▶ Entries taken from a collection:
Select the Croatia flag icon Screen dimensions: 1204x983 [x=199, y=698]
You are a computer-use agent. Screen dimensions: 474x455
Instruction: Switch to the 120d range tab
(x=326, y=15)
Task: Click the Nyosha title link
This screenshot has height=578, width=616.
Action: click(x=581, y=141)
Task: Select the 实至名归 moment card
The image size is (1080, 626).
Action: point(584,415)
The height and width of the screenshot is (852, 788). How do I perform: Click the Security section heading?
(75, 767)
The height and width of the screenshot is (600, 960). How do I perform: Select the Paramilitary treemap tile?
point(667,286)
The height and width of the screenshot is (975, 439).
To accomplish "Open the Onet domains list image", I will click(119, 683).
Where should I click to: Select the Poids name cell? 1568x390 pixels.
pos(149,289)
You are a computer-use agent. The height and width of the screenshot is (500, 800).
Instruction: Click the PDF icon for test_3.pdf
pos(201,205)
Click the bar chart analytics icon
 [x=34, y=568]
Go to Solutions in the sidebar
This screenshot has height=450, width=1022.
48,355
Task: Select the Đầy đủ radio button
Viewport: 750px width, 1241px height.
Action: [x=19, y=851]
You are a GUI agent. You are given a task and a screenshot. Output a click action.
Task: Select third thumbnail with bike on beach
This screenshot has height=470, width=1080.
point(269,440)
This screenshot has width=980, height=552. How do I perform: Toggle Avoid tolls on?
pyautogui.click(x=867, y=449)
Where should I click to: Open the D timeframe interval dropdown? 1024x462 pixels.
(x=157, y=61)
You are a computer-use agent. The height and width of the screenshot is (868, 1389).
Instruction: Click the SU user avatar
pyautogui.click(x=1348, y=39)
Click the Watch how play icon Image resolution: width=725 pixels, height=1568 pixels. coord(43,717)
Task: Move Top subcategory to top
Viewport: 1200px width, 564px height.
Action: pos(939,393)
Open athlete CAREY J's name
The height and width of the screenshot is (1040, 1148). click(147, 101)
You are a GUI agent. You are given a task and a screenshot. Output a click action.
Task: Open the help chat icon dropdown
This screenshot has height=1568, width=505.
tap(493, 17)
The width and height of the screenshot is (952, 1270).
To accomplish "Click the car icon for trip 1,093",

▶ WHAT TO DO: Down to the last line, restate the records exactly.

▶ EXPECTED OUTPUT:
Select the Croatia flag icon Screen dimensions: 1204x983 [x=199, y=698]
You are a computer-use agent. Screen dimensions: 474x455
Instruction: Switch to the 120d range tab
(x=326, y=15)
Task: Click the Nyosha title link
This screenshot has height=578, width=616.
Action: click(x=581, y=141)
Task: Select the 实至名归 moment card
The image size is (1080, 626).
Action: point(584,415)
The height and width of the screenshot is (852, 788). How do I perform: Click the Security section heading?
(75, 767)
The height and width of the screenshot is (600, 960). How do I perform: Select the Paramilitary treemap tile?
point(667,286)
The height and width of the screenshot is (975, 439).
To accomplish "Open the Onet domains list image", I will click(119, 683).
Where should I click to: Select the Poids name cell? 1568x390 pixels.
pos(149,289)
You are a computer-use agent. The height and width of the screenshot is (500, 800).
Instruction: Click the PDF icon for test_3.pdf
pos(201,205)
Click the bar chart analytics icon
 [x=34, y=568]
Go to Solutions in the sidebar
This screenshot has height=450, width=1022.
48,355
Task: Select the Đầy đủ radio button
Viewport: 750px width, 1241px height.
Action: [x=19, y=851]
You are a GUI agent. You are given a task and a screenshot. Output a click action.
Task: Select third thumbnail with bike on beach
This screenshot has height=470, width=1080.
point(269,440)
This screenshot has width=980, height=552. How do I perform: Toggle Avoid tolls on?
pyautogui.click(x=867, y=449)
Where should I click to: Open the D timeframe interval dropdown? 1024x462 pixels.
(x=157, y=61)
You are a computer-use agent. The height and width of the screenshot is (868, 1389).
Instruction: Click the SU user avatar
pyautogui.click(x=1348, y=39)
Click the Watch how play icon Image resolution: width=725 pixels, height=1568 pixels. coord(43,717)
Task: Move Top subcategory to top
Viewport: 1200px width, 564px height.
Action: pos(939,393)
Open athlete CAREY J's name
The height and width of the screenshot is (1040, 1148). click(147, 101)
You are a GUI agent. You are given a task and a screenshot. Output a click action.
Task: Open the help chat icon dropdown
This screenshot has height=1568, width=505.
tap(493, 17)
The width and height of the screenshot is (952, 1270).
To accomplish "Click the car icon for trip 1,093",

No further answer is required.